Entretanto, ao voltarmos os olhos para os capítulos iniciais de Gênesis, somos lembrados de que nem sempre foi assim. No princípio, havia comunhão plena entre Deus, Adão e Eva. Naquele ambiente perfeito, Deus se fazia conhecido por meio de Sua palavra, revelando não apenas Sua vontade, mas o Seu próprio coração. E a humanidade, representada por Adão e Eva, podia permanecer diante do Criador sem medo, sem máscaras e sem reservas. Não havia vergonha. Não havia distância. Não havia qualquer sensação de inadequação.
Tudo isso, porém, foi quebrado quando deram ouvidos à voz do enganador. Seduzidos pela ideia de uma vida autônoma, sem a dependência da presença de Deus, desobedeceram à voz do Criador. O resultado foi imediato: a inadequação tomou lugar da comunhão. Tornaram-se inadequados em relação à criação, feridos no relacionamento um com o outro e, de forma ainda mais dolorosa, afastados da presença de Deus.
Ainda assim, a história não termina na queda.

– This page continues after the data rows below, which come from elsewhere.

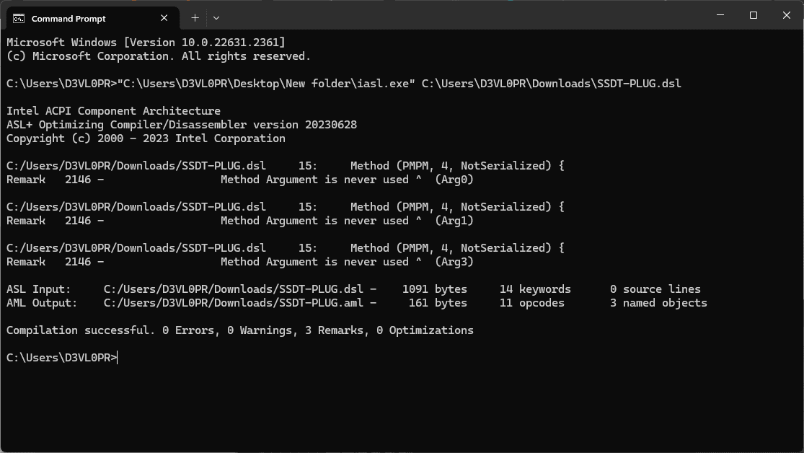Click the Compilation successful message
Viewport: 804px width, 453px height.
(x=239, y=330)
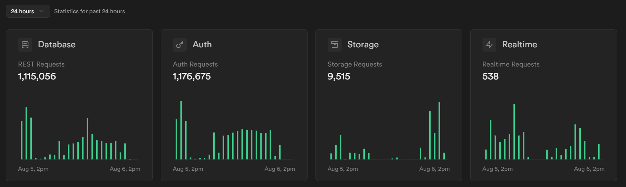626x187 pixels.
Task: Click the Statistics for past 24 hours text
Action: 90,11
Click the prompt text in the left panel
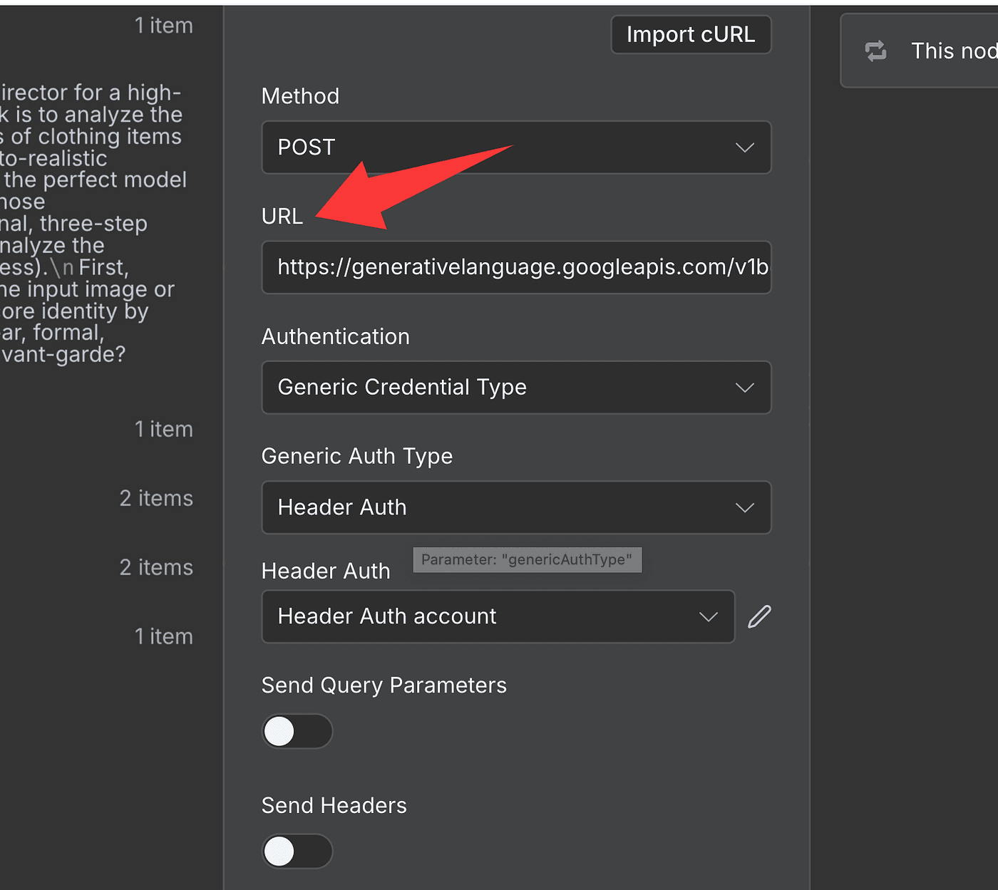The image size is (998, 890). point(93,223)
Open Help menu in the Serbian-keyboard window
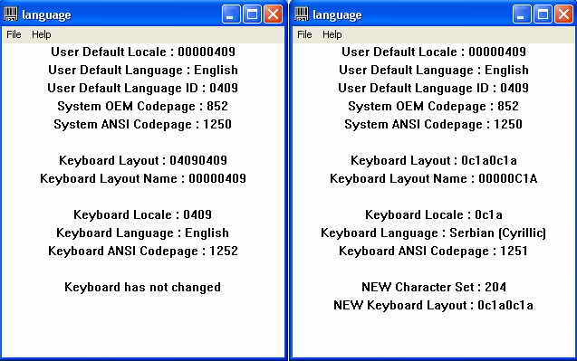 [332, 34]
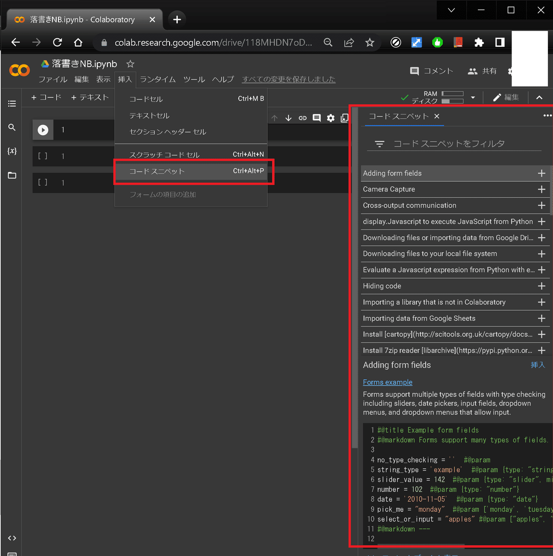Click the RAM usage gauge
The image size is (553, 556).
point(452,94)
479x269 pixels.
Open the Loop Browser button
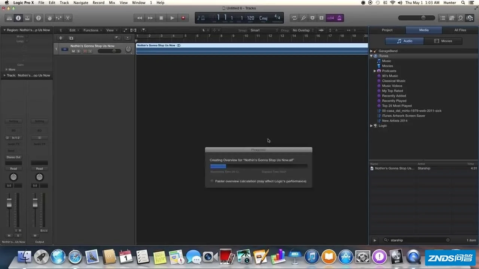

Deus, fiel ao Seu propósito eterno, aproxima-Se da humanidade com amor e graça. Mesmo diante da nossa inadequação, Ele nos busca. Seu Filho unigênito assume a forma humana, toma sobre Si a nossa condição e carrega aquilo que não podíamos carregar, para que, n’Ele, recebamos Sua perfeita retidão.

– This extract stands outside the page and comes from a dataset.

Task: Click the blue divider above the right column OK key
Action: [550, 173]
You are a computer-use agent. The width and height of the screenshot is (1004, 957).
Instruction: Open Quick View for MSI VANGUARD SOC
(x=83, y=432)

Por isso, à luz dessa verdade, somos chamados a descansar. Não permitamos que as tentações da carne, do mundo e de Satanás lancem dúvidas sobre a nova condição que recebemos em Cristo. Não somos mais definidos pela inadequação, mas pela graça. Quem poderá nos acusar? Temos um Advogado fiel, que intercede por nós continuamente diante do trono de Deus.
Que essa verdade aquiete o nosso coração e nos conduza a uma vida de confiança, gratidão e entrega.